Чапаев аккуратно выпил самогон из блюдца, потом из стакана, и по очереди с силой швырнул их в стену. И блюдце, и стакан разлетелись на мелкие осколки.
– Петька, – сказал он, – смотри и запоминай. Если ты настоящий, то действительно смерть придет. Даже я тебе помочь не смогу. Я тебя еще раз спрашиваю. Вот стаканы, вот бутылка. Какая из этих форм настоящая?
– Не понимаю, что вы имеете в виду.
– Показать? – спросил Чапаев.
– Покажите.
Он покачнулся, сунул руку под стол и вытащил свой никелированный маузер. Я едва успел схватить его за кисть.
– Хорошо, хорошо. Только не надо по бутылке стрелять.
– Правильно, Петька. Давай лучше выпьем.
Наполнив стаканы, Чапаев задумался. Казалось, он никак не мог подобрать нужные слова.
– На самом деле, – сказал он наконец, – для самогона нет ни блюдца, ни стакана, ни бутылки, а есть только он сам. Поэтому все, что может появиться или исчезнуть, – это набор пустых форм, которых не существует, пока самогон их не примет. Нальешь самогон в блюдце – это ад, нальешь в чашку – это рай. А мы вот пьем из стаканов. Это, Петька, и делает нас людьми. Понял?

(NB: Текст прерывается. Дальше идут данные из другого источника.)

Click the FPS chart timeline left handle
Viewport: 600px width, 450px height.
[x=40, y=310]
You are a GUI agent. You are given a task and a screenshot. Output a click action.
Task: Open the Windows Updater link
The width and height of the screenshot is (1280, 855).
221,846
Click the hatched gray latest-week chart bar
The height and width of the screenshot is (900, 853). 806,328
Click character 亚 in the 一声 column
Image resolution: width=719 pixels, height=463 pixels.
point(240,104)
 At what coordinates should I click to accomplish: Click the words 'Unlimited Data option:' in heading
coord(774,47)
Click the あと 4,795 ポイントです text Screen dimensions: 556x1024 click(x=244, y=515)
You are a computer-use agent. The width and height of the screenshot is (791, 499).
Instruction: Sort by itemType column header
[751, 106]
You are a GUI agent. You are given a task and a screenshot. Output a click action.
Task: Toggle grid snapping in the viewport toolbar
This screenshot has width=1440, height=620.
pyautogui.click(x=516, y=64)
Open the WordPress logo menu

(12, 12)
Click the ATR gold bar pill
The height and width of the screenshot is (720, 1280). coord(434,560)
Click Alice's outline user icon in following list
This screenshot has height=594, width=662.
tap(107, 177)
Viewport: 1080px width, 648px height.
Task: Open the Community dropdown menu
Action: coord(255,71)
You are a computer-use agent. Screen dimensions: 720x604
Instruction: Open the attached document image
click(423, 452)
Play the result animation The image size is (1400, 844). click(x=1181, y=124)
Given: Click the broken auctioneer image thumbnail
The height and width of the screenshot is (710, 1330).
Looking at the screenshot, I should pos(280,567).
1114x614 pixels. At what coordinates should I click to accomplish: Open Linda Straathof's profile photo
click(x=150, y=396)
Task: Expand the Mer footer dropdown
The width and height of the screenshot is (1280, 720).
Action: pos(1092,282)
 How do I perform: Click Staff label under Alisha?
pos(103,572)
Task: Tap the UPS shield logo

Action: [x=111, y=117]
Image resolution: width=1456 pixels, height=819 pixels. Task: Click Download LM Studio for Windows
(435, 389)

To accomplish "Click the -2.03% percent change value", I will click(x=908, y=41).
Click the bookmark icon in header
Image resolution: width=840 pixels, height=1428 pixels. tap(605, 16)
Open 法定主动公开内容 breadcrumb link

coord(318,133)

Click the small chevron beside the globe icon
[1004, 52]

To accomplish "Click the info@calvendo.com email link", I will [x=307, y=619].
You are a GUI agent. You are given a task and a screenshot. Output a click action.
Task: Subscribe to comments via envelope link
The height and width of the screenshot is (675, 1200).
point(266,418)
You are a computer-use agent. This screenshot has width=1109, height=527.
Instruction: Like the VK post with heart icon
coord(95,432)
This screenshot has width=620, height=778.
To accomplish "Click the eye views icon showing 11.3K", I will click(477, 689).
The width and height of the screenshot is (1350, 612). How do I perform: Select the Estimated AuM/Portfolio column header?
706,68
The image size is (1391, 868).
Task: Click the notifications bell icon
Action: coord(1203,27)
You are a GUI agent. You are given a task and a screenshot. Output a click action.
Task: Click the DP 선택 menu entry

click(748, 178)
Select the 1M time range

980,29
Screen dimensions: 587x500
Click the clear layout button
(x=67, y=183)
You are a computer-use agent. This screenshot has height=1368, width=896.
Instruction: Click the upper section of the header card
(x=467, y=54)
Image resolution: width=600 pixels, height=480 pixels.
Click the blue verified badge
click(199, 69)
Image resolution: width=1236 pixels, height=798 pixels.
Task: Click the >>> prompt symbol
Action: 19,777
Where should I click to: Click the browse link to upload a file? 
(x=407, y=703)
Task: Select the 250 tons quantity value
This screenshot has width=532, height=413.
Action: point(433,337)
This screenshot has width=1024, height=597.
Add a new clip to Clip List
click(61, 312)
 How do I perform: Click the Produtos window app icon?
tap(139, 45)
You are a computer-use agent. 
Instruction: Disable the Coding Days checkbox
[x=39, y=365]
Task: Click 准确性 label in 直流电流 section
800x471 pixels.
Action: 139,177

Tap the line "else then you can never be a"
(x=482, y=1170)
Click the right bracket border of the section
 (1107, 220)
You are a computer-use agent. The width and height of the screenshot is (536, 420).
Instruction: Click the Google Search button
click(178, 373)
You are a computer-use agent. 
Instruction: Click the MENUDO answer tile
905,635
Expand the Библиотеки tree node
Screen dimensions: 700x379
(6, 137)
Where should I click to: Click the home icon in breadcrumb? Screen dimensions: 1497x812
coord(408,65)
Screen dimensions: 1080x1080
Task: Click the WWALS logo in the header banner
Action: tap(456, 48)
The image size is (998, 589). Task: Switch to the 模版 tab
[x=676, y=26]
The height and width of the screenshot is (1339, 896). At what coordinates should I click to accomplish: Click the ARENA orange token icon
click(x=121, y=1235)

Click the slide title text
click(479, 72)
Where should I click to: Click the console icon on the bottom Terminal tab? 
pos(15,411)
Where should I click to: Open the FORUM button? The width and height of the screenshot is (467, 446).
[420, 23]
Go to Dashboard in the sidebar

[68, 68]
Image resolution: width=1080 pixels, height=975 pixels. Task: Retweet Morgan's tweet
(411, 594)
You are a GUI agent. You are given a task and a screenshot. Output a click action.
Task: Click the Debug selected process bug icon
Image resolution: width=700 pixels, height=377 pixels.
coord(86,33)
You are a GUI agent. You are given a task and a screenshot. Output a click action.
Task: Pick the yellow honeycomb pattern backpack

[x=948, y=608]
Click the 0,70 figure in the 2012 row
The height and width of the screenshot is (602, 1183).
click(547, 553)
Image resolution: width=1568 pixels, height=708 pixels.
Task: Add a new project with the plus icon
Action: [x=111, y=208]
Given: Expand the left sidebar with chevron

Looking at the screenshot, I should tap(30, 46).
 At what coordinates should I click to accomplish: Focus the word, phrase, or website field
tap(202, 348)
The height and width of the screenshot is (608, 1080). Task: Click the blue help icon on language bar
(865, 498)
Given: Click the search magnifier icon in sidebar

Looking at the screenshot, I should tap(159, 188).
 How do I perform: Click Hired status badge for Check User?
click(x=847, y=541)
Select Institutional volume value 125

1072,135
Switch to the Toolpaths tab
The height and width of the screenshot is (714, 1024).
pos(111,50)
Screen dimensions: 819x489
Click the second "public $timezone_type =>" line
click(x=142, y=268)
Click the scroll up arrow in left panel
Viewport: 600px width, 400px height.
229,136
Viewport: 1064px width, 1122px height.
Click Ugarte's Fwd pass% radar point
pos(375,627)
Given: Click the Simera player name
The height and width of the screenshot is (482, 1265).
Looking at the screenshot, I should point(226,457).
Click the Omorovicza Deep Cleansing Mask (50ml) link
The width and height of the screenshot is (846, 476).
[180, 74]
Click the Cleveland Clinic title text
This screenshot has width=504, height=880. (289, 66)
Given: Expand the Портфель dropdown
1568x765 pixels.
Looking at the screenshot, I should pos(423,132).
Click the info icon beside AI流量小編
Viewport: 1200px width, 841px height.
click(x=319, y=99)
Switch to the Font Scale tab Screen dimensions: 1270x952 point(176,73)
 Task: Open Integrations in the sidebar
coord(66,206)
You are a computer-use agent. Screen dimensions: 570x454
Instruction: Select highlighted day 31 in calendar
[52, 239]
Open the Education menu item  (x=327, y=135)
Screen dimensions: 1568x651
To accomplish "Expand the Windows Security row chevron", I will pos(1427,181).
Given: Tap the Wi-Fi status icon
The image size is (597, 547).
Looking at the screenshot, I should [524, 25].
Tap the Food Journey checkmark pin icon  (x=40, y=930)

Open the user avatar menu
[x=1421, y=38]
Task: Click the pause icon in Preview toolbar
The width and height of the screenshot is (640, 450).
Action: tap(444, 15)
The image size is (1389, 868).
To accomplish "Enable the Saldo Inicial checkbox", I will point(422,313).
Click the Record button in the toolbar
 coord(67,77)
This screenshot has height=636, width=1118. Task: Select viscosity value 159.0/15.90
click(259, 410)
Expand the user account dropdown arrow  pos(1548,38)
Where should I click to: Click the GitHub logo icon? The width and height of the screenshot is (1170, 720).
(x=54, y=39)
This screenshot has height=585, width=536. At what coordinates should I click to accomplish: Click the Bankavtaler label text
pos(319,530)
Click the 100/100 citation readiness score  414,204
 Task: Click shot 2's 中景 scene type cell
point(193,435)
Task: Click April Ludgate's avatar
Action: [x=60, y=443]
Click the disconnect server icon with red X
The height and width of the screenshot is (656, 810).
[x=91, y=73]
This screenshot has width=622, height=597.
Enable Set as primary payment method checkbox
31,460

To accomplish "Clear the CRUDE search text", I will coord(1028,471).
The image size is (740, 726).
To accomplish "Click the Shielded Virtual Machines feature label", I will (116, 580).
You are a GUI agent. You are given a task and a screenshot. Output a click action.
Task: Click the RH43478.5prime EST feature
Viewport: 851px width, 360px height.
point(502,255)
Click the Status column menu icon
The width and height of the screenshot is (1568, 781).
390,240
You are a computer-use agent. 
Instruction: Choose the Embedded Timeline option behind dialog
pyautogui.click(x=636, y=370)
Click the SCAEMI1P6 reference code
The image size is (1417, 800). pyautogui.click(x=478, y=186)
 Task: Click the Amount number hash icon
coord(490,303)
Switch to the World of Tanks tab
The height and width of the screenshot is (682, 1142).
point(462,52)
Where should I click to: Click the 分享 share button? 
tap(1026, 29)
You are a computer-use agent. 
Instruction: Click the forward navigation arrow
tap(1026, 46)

За окном опять грохнуло. Уже не надо было подходить к нему, чтобы увидеть в стекле багровые отблески пожара.
– Кстати, насчет ада, – сказал я, – не помню, говорил я вам или нет. Знаете, почему нас так долго не трогают эти ткачи?
– Почему?
– Потому что они искренне верят, что вы продали душу дьяволу.
– Да? – удивленно спросил Чапаев. – Интересно. А кто продает душу?
– В каком смысле?
– Ну вот говорят – продал душу дьяволу, продал душу Богу. А кто тот, кто ее продает? Он же должен отличаться от того, что продает, чтобы это продать?
– Знаете, Чапаев, – сказал я, – мое католическое воспитание не позволяет мне шутить такими вещами.
– Понимаю, – сказал Чапаев. – Я знаю, откуда идут эти слухи. Ко мне тут действительно приходил один человек, который интересовался, как продать душу дьяволу. Такой штабс-капитан Овечкин. Ты с ним знаком?
– Встречались в ресторане.
– Я ему объяснил, как это можно сделать. И он совершил весь ритуал с большой аккуратностью.
– И что случилось?
– Ничего особенного. Денег у него не появилось, вечной молодости – тоже. Единственное, что произошло, – во всех полковых документах вместо фамилии «Овечкин» появилась фамилия «Козлов».
– Это почему так?
– Нехорошо быть обманщиком. Как можно продавать то, чего у тебя нет?
– Так что же выходит, – спросил я, – у Овечкина нет души?
– Конечно нет, – сказал Чапаев.
– А у вас?
Чапаев секунду словно вглядывался в себя, а потом отрицательно помотал головой.
– А у меня есть? – спросил я.
– Нет, – сказал Чапаев.
Видимо, на моем лице отразилось смятение, потому что Чапаев ухмыльнулся и потрепал меня по локтю.